Everything changed with the loss of Doug Martin. Even in a down year he was the Buccaneers' most reliable offensive weapon, and had great success against the Panthers in 2012 -- rushing for 233 total yards in his rookie season.

It now appears Martin isn't lost for the season, but he'll certainly miss Thursday night's game.

DeAngelo Williams is having one of his best seasons since 2009, but he's on pace for a career-low 4.1 yards per carry, including just 3.3 over the last three weeks. At this point his primary use is opening up the pass, rather than be a true offensive threat himself. The run game is de-emphasized the more Cam Newton has the ball in his hands -- which isn't a wholly bad thing.

If Martin was playing we could have a legitimate discussion, but there's no comparison now he's set to miss the game.

Edge: Panthers

Passing game

This season has become about evaluating Mike Glennon for the future. All signs point to Tampa Bay having a top-ten pick in a quarterback rich draft, and need to ensure that he's more Russell Wilson than Jimmy Clausen.

Glennon has shown flashes this season, including a convincing game against the Atlanta Falcons where he threw for over 250 yards and two touchdowns without turning the ball over. If these games can become the rule, he has a chance to be their franchise quarterback, but it's premature to say this without a doubt.

Vincent Jackson has become the Bucs' best weapon, but Glennon hasn't been able to consistently get him the ball. Tampa's quarterback is averaging just 5.6 yards per attempt, which is flirting dangerously with Clausen territory. A big part of this is a poor offensive line that isn't able to buy him time.

In Carolina the Panthers are enjoying the latest iteration of Cam Newton. The accurate intermediate passer that's able to find holes in defenses, especially when opponents are committed to playing zone. Steve Smith managed to break out for the first time last week against St. Louis, and Greg Olsen gives the Buccaneers matchup issues in the center of the field.

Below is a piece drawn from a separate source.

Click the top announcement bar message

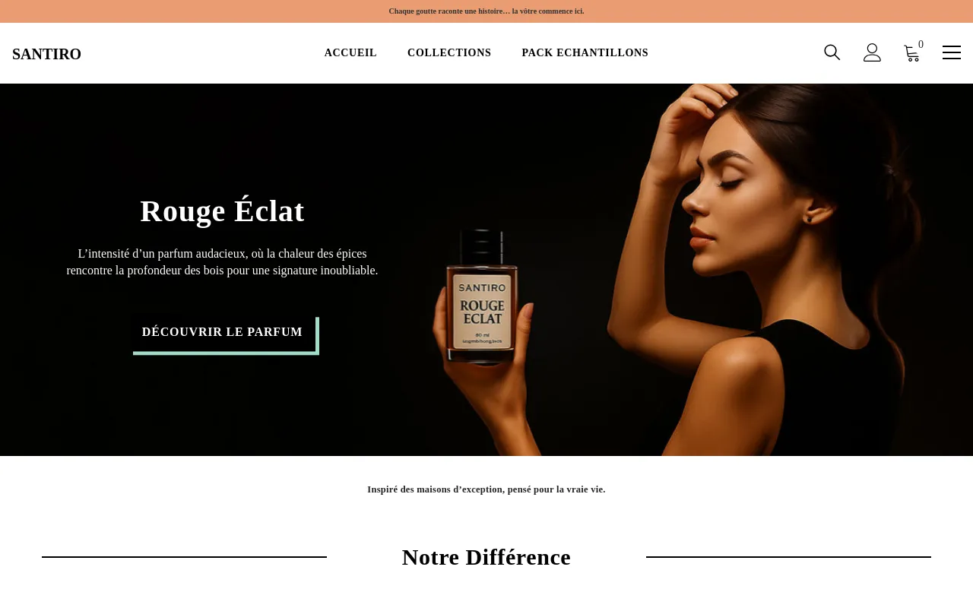487,11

Pass rush and Newton gives Carolina the edge, but Jackson is a significant threat the Panthers don't have an answer for. He'll be the x-factor in Thursday's game.

Edge: Panthers

Overall outlook

Anything can happen in the NFC South, but for now I'm sold on the notion that Carolina has finally learned how to win and knows what it takes to dispatch bad teams. On paper the Panthers run away with this one, and while anything is possible in the division I think there's simply too much talent on Carolina's side of the ball to drop this one against an injured team.